El articulista comenta cómo junto a los cartelones y las caretas carnavalescos, «han acudido también multiplicándose por centenares de miles, otros cartelones y otras caretas de otro Carnaval que igualmente se celebra en estos días: los pasquines electorales».

Este estudio comparativo de caretas y pasquines nos llevaría a pintorescas e interesantes conclusiones, de las cuales saldrían muy mal parados los aspirantes a padres de la patria, a tal extremo que muchos de éstos ni siquiera son merecedores de que se califiquen sus rostros de caretas, porque el adjetivo preciso, adecuado y justo que merecen es el de: caretudos.

===============

Objetivo: En el extracto sobre el Carnaval y los pasquines electorales, ¿qué adjetivo se considera preciso, adecuado y justo para muchos de los aspirantes a padres de la patria?

Material de origen:
===============

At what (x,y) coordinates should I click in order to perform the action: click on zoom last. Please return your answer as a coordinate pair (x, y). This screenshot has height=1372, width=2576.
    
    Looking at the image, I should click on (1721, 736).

===============

Respuesta: Caretudos.